BY GEORGE CHANDLER
Los Alamos
When I wrote about the proposed new nuisance code the other day, https://losalamosreporter.com/2022/08/08/analysis-of-proposed-changes-to-nuisance-code-chapter-18/ I referred to its impact on the owners and renters of older residences on difficult lots, especially in the government-built sections of town and the mobile home communities. These areas are by no means slums or candidates for urban renewal; many homes in these areas have been renovated or carefully maintained. But many lower income residents live there.
I’ve lived in the Elk Ridge mobile home park or in government-built homes in Eastern Area or North Community for most of the 48 years since I came to Los Alamos. I rented out some properties in these areas for about 30 years. And after I became a lawyer in 2004 following my retirement from the lab I practiced what some lawyers call “poverty law” (“poverty” describes the clients and the lawyer) in Los Alamos and Northern New Mexico. The problems I mentioned in that other article I experienced first hand or vicariously through my roles as landlord or attorney. I want to go into a little more detail on one way a seemingly desirable action by the government can inexorably crush segments of our community.
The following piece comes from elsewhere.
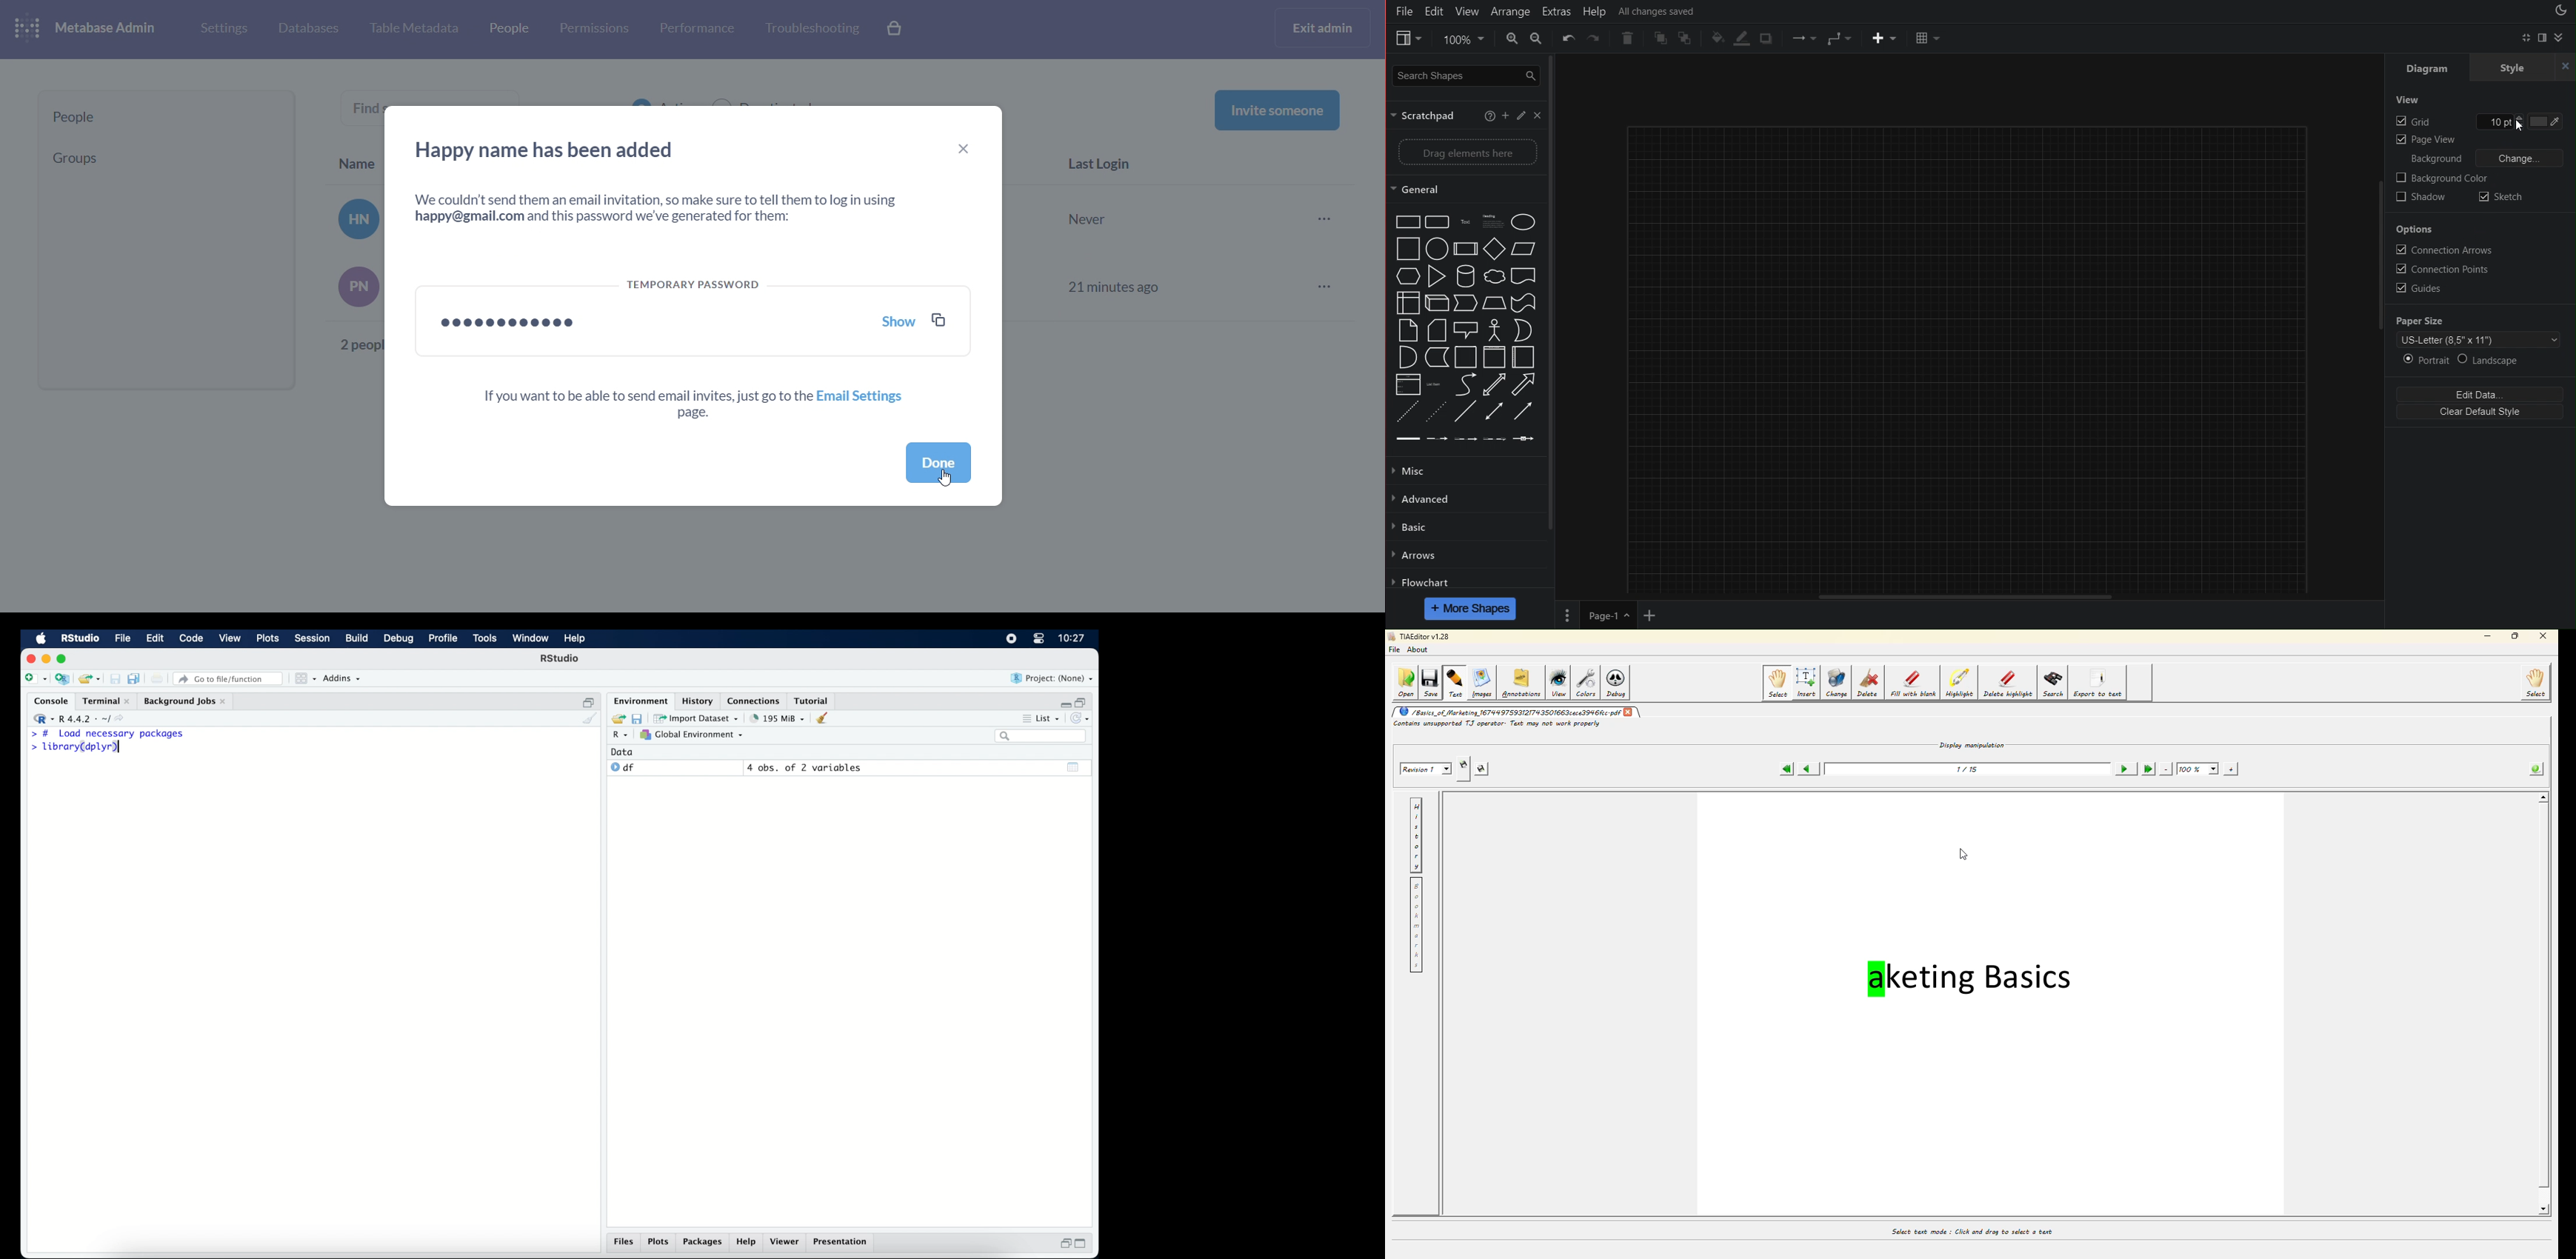 The width and height of the screenshot is (2576, 1260). What do you see at coordinates (1556, 11) in the screenshot?
I see `Extras` at bounding box center [1556, 11].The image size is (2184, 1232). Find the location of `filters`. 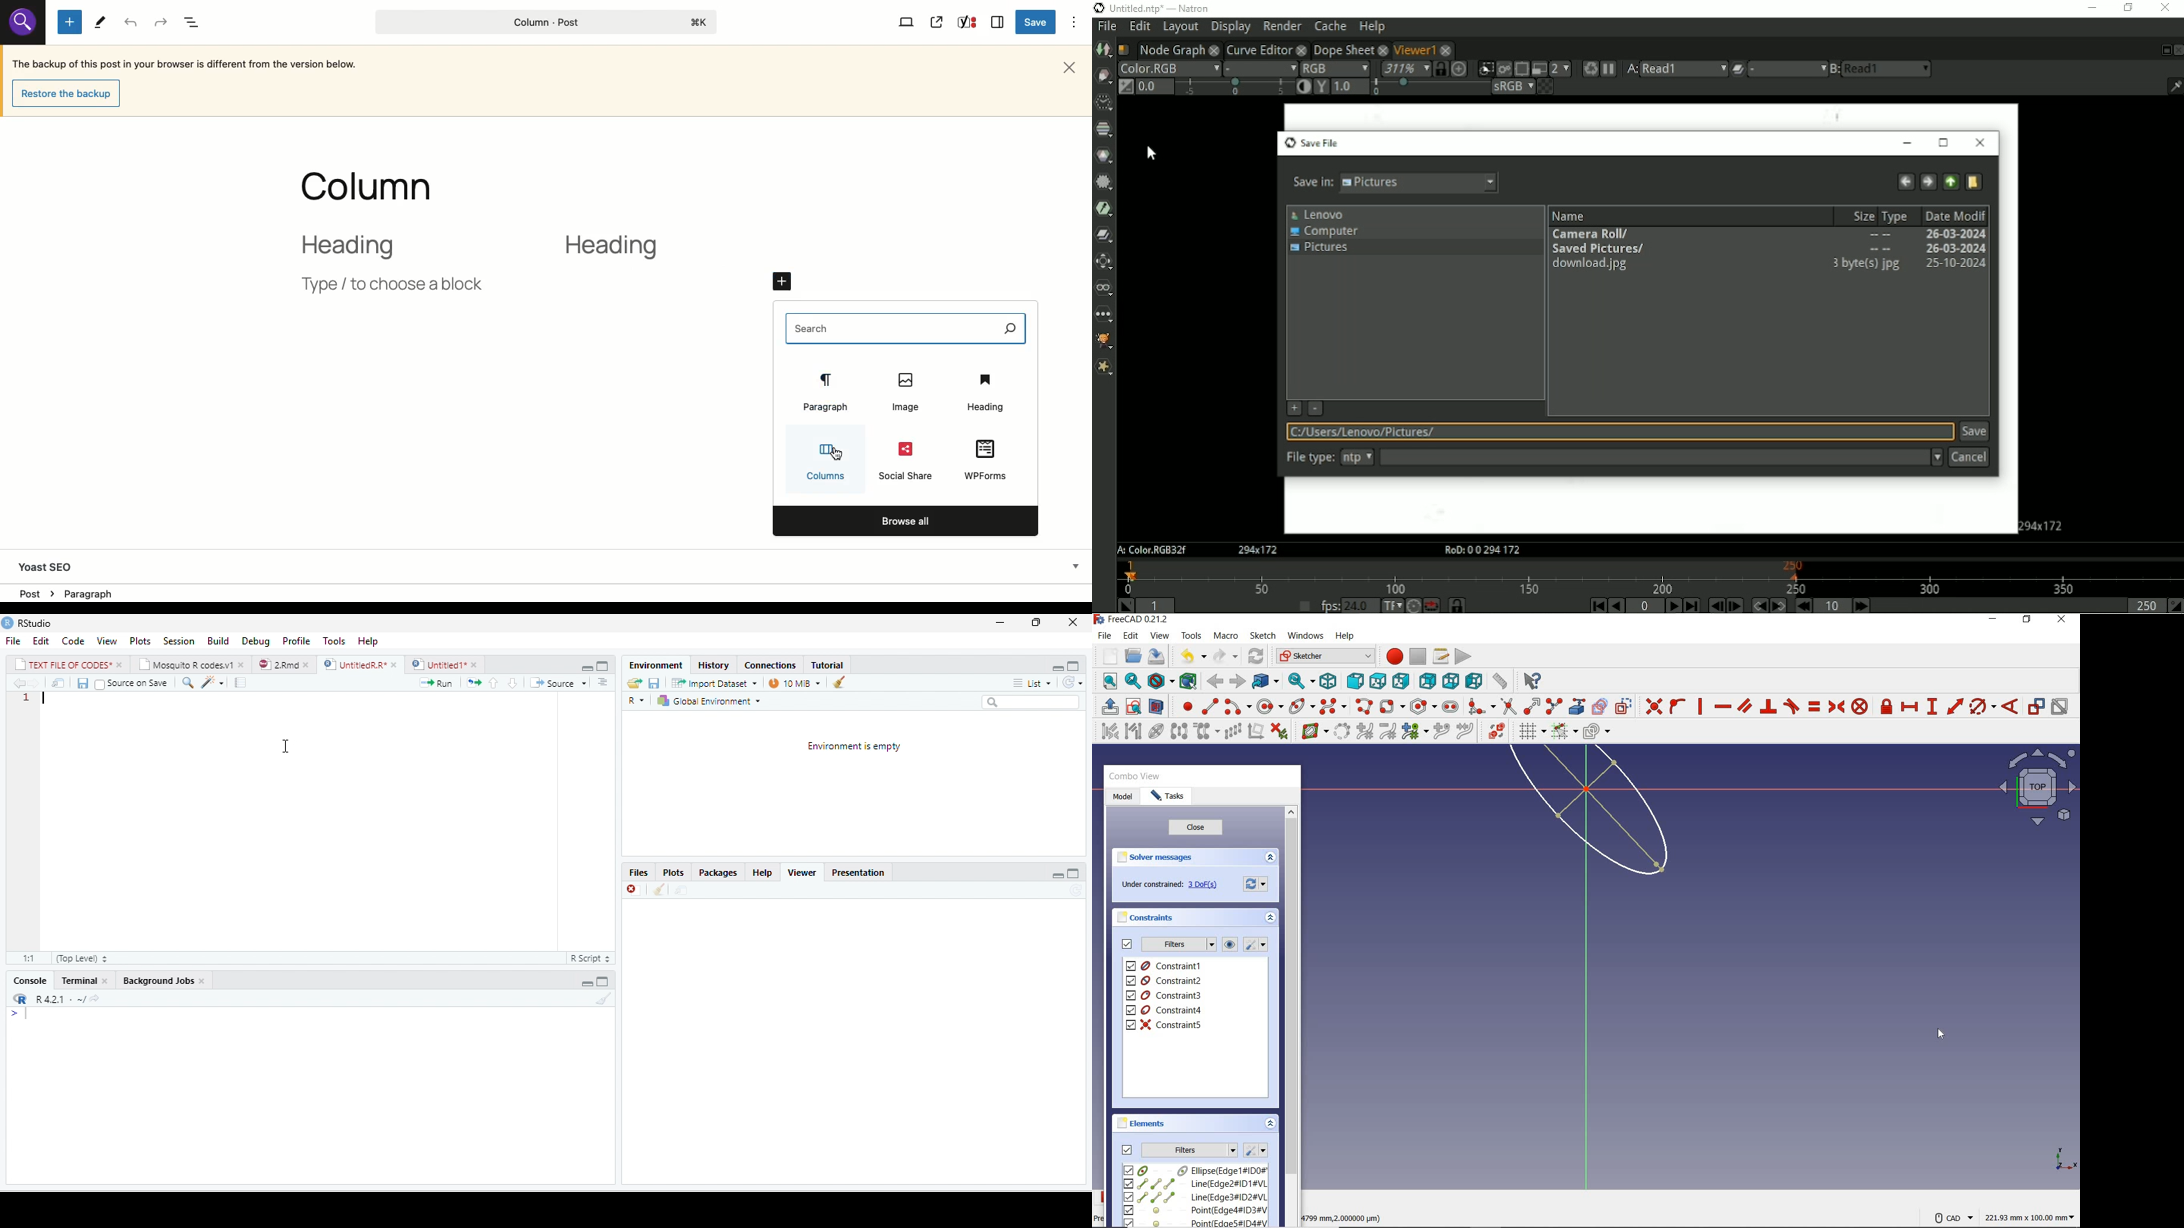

There are many single mothers in Los Alamos, especially in North Community. Many are below the poverty line, even if they are on SSD, receiving (or not) child support, or work at low level jobs. As is often the case in the poverty world, they are living on the edge of disaster: an illness or an accident or a car repair can be a life-changing event. They rent older homes from owners like me who have moved on without rebuilding the properties, and so can afford to keep the rents low. This is the fate of many older houses and apartment projects, and I suggest it provides a major part of the “affordable” housing in our town. If the owner is suddenly required by say, the nuisance code, to replace the single-pane windows and doors in a place like that, or to dig a cavern in the hillside in the front yard to provide off-street parking, he’s looking at a major expense. The dominos begin to fall: not just the windows, but the code requires him to bring the whole place up to code when a repair exceeds a 25% threshold, which it certainly would. Now he has to increase the rent substantially (talking double here), the renter can’t afford it and has to leave, and there are no more places available she can afford. To satisfy an obsession with bringing “best practices” to our housing, the County has forced the transformation of an affordable home into an elegant little starter home or high-end rental, and has sent a stressed-out single mother once again to an uncertain fate.
In my world-view, the best practice is to put human needs and welfare ahead of sophisticated urban planning “best practices.”